Dendrimers are a new class of nanostructures with physical properties that make them ideal vehicles for targeting diseases and delivering drugs to fight them. This new type of nanostructure (particles so small they allow us to build materials literally atom-by-atom) holds promise for real-world applications such as biotechnology and pharmaceuticals.
DNT's current product development areas include protein, antibody, and anti-inflammatory drug delivery technologies for the pharmaceutical industry; small-interfering RNA (siRNA) drug targeting and delivery solutions for the biotech industry.

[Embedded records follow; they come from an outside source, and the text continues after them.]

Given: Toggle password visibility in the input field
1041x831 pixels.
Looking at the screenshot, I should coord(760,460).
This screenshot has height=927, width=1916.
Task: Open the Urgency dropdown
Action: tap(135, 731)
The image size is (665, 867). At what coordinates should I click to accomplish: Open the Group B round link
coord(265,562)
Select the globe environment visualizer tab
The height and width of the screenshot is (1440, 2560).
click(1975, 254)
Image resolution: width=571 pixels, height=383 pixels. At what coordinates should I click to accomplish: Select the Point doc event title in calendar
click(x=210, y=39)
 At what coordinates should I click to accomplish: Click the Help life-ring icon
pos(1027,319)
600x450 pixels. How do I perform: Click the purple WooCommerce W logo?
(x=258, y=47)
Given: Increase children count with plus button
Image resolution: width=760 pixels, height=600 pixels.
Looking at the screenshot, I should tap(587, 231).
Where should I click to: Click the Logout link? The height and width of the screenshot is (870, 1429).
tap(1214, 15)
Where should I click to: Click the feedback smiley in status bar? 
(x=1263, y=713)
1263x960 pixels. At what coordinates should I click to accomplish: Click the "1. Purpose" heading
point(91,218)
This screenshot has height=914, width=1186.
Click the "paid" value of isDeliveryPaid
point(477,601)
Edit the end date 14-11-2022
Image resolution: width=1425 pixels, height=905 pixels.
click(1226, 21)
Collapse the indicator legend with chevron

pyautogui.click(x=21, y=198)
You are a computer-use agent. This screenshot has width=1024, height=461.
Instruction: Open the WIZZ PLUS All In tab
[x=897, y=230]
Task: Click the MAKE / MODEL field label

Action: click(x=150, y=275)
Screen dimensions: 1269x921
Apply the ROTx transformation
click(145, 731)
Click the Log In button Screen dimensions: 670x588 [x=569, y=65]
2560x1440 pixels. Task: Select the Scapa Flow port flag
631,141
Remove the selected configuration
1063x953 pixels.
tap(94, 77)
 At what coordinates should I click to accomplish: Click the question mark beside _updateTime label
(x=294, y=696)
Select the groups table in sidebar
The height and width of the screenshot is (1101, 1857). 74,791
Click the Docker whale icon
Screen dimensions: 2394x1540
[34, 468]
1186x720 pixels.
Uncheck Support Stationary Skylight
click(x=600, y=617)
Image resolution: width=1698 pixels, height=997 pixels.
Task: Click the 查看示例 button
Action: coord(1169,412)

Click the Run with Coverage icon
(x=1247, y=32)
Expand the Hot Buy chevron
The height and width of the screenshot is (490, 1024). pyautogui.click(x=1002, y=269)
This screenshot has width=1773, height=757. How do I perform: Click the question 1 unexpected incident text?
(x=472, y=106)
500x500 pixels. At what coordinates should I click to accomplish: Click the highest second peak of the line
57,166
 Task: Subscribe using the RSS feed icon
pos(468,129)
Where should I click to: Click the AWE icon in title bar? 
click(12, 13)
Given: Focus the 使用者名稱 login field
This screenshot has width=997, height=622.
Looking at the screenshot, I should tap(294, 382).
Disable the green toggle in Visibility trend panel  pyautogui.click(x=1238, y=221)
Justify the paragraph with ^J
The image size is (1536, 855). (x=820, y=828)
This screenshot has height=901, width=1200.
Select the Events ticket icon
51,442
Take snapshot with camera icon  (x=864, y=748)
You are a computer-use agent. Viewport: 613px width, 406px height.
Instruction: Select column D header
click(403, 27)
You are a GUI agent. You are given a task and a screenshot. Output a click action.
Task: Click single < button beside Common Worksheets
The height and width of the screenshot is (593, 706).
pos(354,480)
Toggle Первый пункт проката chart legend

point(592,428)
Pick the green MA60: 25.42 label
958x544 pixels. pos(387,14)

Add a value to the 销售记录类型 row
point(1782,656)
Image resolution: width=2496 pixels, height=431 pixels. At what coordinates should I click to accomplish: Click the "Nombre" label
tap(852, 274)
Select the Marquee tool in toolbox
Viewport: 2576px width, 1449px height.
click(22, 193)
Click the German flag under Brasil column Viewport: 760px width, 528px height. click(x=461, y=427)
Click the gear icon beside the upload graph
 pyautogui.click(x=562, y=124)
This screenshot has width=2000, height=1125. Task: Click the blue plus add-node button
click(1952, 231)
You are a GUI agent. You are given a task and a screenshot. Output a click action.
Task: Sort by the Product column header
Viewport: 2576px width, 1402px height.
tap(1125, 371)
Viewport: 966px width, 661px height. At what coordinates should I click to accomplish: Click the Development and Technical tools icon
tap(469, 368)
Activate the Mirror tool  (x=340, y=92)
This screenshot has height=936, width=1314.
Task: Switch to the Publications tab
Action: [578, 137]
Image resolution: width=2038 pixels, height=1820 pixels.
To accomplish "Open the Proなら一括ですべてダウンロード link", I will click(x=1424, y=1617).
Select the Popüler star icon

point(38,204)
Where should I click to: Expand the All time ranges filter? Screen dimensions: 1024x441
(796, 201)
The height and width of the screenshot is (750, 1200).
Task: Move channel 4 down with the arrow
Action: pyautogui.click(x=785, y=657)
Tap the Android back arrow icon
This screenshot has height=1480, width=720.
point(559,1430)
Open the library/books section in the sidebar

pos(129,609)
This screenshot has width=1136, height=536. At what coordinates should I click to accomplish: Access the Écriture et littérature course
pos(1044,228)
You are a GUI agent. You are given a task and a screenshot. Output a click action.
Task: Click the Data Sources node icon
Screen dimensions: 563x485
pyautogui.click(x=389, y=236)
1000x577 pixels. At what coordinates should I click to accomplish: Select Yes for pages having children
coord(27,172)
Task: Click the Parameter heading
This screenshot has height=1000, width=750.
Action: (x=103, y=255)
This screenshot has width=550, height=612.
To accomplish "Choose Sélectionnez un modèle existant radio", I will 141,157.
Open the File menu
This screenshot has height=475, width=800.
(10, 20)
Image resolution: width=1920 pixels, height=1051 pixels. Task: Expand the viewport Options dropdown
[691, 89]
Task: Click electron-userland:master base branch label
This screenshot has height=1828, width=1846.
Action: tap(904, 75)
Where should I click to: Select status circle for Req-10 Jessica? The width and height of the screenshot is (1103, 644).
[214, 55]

Under the terms of the agreement Dow will assign its portfolio and associated royalties in the field of dendrimers to DNT in exchange for an equity stake in DNT. Starpharma, which hold a 42 per cent interest in DNT, will make additional cash investments of $1 million (€766 000) in DNT in exchange for exclusive rights to DNT and former Dow property for polyvalent, dendrimer-based pharmaceutical applications
The deal could be seen as a solution to the problem currently tainting big pharma. Increasing amounts of investor money is spent developing drugs with increasingly little return and imprecise delivery vehicles. One clear way to deliver better performance is better delivery of drugs. DNT's dendrimers are aiming to fuse a drug with a 'container' to deliver it precisely to patients.
"The fact that Dow is transferring their intellectual property portfolio in dendrimers to DNT reinforces that DNT, and our strategic partner Starpharma, are well-positioned to develop, market and successfully commercialise these technologies," said Robert Berry, chief executive officer at Dendritic NanoTechnologies.
In January 2004, Starpharma became the first company in the world to initiate human clinical testing of a dendrimer-based pharmaceutical (VivaGel for prevention of HIV) under a US Food and Drug Administration Investigational New Drug application.
Dendrimers is being hailed as the next big thing in drug delivery technology. Its ability to be assembled in many configurations by using attached lengths of single-stranded DNA molecules, which naturally bind to other DNA strands in a highly specific fashion, means that dendrimers can be produced with a high specificity to its intended target.
For example, it is well known that nanoparticle complexes can be specifically targeted to cancer cells and are small enough to enter a diseased cell, either killing it from within or sending out a signal to identify it. But making the particles has been notoriously difficult and time-consuming.
Previous work has shown that high concentrations of dendrimers are toxic - even without their cancer drug cargo - although the mechanism behind this has not been established.